• WHAT YOU NEED TO DO
What is needed is a word-for-word transcription of every record below.

(Stored entries)
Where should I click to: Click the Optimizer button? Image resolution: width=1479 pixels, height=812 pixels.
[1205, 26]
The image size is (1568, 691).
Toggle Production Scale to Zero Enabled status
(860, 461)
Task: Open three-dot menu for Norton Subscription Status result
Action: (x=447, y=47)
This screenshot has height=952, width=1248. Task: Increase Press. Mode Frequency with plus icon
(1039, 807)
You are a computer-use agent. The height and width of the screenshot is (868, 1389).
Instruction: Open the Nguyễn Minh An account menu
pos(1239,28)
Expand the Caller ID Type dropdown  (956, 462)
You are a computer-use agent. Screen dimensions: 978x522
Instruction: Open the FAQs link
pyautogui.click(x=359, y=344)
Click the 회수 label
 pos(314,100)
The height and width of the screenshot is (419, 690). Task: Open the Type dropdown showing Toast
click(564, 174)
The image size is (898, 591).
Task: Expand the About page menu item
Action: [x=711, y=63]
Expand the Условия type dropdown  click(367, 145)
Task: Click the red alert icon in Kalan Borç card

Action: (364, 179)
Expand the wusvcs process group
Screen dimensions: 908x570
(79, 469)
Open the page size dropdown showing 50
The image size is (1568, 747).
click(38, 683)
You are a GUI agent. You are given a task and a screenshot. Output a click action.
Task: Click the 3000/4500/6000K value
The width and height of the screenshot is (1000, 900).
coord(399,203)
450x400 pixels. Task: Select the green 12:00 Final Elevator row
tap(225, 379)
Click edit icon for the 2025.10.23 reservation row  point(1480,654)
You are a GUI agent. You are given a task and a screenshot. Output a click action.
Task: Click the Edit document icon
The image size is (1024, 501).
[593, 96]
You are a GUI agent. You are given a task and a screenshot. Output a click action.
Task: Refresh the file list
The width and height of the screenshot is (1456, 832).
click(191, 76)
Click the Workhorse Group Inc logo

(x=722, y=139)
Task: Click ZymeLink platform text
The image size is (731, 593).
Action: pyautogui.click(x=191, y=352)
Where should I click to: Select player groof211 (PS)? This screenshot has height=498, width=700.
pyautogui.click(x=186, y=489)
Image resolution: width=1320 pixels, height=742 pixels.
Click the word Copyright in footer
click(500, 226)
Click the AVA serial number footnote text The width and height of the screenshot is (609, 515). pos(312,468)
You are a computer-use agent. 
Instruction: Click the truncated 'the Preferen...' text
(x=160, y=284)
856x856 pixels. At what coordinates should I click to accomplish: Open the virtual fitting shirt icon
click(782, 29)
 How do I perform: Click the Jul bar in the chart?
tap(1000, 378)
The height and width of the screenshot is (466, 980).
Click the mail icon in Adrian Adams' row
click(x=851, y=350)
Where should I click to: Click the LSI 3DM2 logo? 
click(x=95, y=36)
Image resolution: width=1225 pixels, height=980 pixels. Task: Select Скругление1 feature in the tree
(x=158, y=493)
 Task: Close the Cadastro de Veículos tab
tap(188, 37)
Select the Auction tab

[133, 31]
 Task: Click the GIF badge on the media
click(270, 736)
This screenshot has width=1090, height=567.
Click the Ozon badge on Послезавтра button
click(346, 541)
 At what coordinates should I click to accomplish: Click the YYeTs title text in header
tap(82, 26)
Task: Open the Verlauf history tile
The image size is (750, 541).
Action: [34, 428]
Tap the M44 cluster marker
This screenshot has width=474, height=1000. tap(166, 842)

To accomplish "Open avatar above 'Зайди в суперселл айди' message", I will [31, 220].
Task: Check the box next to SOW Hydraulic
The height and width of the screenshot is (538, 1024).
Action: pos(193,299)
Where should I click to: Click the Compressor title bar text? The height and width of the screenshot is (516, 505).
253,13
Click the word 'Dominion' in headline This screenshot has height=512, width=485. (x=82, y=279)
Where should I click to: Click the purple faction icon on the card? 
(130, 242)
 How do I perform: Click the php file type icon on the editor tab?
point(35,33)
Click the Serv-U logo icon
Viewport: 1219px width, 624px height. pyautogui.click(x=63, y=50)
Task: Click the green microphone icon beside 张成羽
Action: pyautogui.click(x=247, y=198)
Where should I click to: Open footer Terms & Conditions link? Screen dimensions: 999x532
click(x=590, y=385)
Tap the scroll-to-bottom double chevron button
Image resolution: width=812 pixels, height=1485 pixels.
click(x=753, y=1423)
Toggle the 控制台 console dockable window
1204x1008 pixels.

• EXERCISE SOLUTION
Where should I click to: Click the Optimizer button? Image resolution: width=1479 pixels, height=812 pixels.
[1205, 26]
The image size is (1568, 691).
Toggle Production Scale to Zero Enabled status
(860, 461)
Task: Open three-dot menu for Norton Subscription Status result
Action: (x=447, y=47)
This screenshot has height=952, width=1248. Task: Increase Press. Mode Frequency with plus icon
(1039, 807)
You are a computer-use agent. The height and width of the screenshot is (868, 1389).
Instruction: Open the Nguyễn Minh An account menu
pos(1239,28)
Expand the Caller ID Type dropdown  (956, 462)
You are a computer-use agent. Screen dimensions: 978x522
Instruction: Open the FAQs link
pyautogui.click(x=359, y=344)
Click the 회수 label
 pos(314,100)
The height and width of the screenshot is (419, 690). Task: Open the Type dropdown showing Toast
click(564, 174)
The image size is (898, 591).
Task: Expand the About page menu item
Action: [x=711, y=63]
Expand the Условия type dropdown  click(367, 145)
Task: Click the red alert icon in Kalan Borç card

Action: (364, 179)
Expand the wusvcs process group
Screen dimensions: 908x570
(79, 469)
Open the page size dropdown showing 50
The image size is (1568, 747).
click(38, 683)
You are a GUI agent. You are given a task and a screenshot. Output a click action.
Task: Click the 3000/4500/6000K value
The width and height of the screenshot is (1000, 900).
coord(399,203)
450x400 pixels. Task: Select the green 12:00 Final Elevator row
tap(225, 379)
Click edit icon for the 2025.10.23 reservation row  point(1480,654)
You are a GUI agent. You are given a task and a screenshot. Output a click action.
Task: Click the Edit document icon
The image size is (1024, 501).
[593, 96]
You are a GUI agent. You are given a task and a screenshot. Output a click action.
Task: Refresh the file list
The width and height of the screenshot is (1456, 832).
click(191, 76)
Click the Workhorse Group Inc logo

(x=722, y=139)
Task: Click ZymeLink platform text
The image size is (731, 593).
Action: pyautogui.click(x=191, y=352)
Where should I click to: Select player groof211 (PS)? This screenshot has height=498, width=700.
pyautogui.click(x=186, y=489)
Image resolution: width=1320 pixels, height=742 pixels.
Click the word Copyright in footer
click(500, 226)
Click the AVA serial number footnote text The width and height of the screenshot is (609, 515). pos(312,468)
You are a computer-use agent. 
Instruction: Click the truncated 'the Preferen...' text
(x=160, y=284)
856x856 pixels. At what coordinates should I click to accomplish: Open the virtual fitting shirt icon
click(782, 29)
 How do I perform: Click the Jul bar in the chart?
tap(1000, 378)
The height and width of the screenshot is (466, 980).
Click the mail icon in Adrian Adams' row
click(x=851, y=350)
Where should I click to: Click the LSI 3DM2 logo? 
click(x=95, y=36)
Image resolution: width=1225 pixels, height=980 pixels. Task: Select Скругление1 feature in the tree
(x=158, y=493)
 Task: Close the Cadastro de Veículos tab
tap(188, 37)
Select the Auction tab

[133, 31]
 Task: Click the GIF badge on the media
click(270, 736)
This screenshot has width=1090, height=567.
Click the Ozon badge on Послезавтра button
click(346, 541)
 At what coordinates should I click to accomplish: Click the YYeTs title text in header
tap(82, 26)
Task: Open the Verlauf history tile
The image size is (750, 541).
Action: [34, 428]
Tap the M44 cluster marker
This screenshot has width=474, height=1000. tap(166, 842)

To accomplish "Open avatar above 'Зайди в суперселл айди' message", I will [31, 220].
Task: Check the box next to SOW Hydraulic
The height and width of the screenshot is (538, 1024).
Action: pos(193,299)
Where should I click to: Click the Compressor title bar text? The height and width of the screenshot is (516, 505).
253,13
Click the word 'Dominion' in headline This screenshot has height=512, width=485. (x=82, y=279)
Where should I click to: Click the purple faction icon on the card? 
(130, 242)
 How do I perform: Click the php file type icon on the editor tab?
point(35,33)
Click the Serv-U logo icon
Viewport: 1219px width, 624px height. pyautogui.click(x=63, y=50)
Task: Click the green microphone icon beside 张成羽
Action: pyautogui.click(x=247, y=198)
Where should I click to: Open footer Terms & Conditions link? Screen dimensions: 999x532
click(x=590, y=385)
Tap the scroll-to-bottom double chevron button
Image resolution: width=812 pixels, height=1485 pixels.
click(x=753, y=1423)
Toggle the 控制台 console dockable window
1204x1008 pixels.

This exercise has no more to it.